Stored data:

__________________________________________________

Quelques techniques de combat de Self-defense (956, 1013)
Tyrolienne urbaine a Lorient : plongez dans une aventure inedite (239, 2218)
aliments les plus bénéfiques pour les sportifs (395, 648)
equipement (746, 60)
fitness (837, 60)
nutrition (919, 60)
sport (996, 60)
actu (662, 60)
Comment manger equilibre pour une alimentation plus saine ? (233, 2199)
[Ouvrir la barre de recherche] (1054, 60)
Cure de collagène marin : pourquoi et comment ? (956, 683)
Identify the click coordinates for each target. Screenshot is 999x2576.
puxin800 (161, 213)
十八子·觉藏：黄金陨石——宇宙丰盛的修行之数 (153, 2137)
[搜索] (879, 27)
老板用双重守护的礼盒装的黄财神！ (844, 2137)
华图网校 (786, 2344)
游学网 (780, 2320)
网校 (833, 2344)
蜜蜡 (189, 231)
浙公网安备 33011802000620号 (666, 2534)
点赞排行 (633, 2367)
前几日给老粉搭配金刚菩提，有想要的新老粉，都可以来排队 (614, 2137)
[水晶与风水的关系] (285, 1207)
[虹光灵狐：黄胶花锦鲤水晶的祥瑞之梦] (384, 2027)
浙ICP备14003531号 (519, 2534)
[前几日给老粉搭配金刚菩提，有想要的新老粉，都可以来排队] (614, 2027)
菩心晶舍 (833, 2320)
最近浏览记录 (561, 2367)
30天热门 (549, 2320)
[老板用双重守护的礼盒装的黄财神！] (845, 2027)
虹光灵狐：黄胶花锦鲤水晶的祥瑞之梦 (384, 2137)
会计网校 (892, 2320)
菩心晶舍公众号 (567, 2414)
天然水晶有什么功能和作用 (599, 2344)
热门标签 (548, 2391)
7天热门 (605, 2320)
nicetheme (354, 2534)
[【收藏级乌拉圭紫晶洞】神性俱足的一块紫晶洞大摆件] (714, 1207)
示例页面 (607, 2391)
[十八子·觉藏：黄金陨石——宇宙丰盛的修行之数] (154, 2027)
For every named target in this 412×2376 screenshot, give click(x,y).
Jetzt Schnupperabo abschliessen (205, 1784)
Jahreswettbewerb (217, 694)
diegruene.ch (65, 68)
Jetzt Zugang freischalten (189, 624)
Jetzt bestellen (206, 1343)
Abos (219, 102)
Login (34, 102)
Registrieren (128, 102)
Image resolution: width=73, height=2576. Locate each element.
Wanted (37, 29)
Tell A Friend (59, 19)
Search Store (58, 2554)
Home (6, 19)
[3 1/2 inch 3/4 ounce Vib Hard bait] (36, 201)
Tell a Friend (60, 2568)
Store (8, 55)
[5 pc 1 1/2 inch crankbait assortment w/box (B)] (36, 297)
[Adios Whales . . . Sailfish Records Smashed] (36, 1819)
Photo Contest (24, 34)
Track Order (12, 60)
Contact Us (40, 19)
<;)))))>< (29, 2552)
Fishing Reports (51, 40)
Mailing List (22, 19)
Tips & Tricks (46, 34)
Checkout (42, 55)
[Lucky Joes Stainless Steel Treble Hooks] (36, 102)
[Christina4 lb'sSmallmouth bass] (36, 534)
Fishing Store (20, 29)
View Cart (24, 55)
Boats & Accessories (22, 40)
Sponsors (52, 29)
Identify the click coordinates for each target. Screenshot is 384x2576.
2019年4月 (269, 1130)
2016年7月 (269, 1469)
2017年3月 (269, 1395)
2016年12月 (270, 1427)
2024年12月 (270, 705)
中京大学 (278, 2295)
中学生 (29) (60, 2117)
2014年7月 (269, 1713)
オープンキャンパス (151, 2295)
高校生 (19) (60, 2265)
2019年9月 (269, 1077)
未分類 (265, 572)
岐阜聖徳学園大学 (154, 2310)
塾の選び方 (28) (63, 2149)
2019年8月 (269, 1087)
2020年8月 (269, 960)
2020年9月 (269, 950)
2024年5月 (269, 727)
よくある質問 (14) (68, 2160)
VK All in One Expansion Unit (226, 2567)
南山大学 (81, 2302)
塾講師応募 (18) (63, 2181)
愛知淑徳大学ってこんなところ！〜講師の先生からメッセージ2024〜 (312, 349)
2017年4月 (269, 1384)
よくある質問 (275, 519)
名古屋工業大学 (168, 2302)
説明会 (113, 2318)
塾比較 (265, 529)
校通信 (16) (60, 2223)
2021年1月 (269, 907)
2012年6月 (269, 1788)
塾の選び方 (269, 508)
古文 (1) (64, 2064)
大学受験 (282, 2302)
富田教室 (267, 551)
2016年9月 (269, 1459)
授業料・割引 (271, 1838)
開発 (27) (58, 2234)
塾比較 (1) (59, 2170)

__________________________________________________

» **Task prompt**:
Extract every line from the one containing "高校生 (19) (60, 2265)" through the last line of the data, inclusive, exactly as written.

» **Exercise output**:
高校生 (19) (60, 2265)
2019年9月 (269, 1077)
未分類 (265, 572)
岐阜聖徳学園大学 (154, 2310)
塾の選び方 (28) (63, 2149)
2019年8月 (269, 1087)
2020年8月 (269, 960)
2020年9月 (269, 950)
2024年5月 (269, 727)
よくある質問 (14) (68, 2160)
VK All in One Expansion Unit (226, 2567)
南山大学 (81, 2302)
塾講師応募 (18) (63, 2181)
愛知淑徳大学ってこんなところ！〜講師の先生からメッセージ2024〜 (312, 349)
2017年4月 (269, 1384)
よくある質問 (275, 519)
名古屋工業大学 (168, 2302)
説明会 (113, 2318)
塾比較 (265, 529)
校通信 (16) (60, 2223)
2021年1月 (269, 907)
2012年6月 (269, 1788)
塾の選び方 (269, 508)
古文 (1) (64, 2064)
大学受験 (282, 2302)
富田教室 (267, 551)
2016年9月 (269, 1459)
授業料・割引 (271, 1838)
開発 (27) (58, 2234)
塾比較 (1) (59, 2170)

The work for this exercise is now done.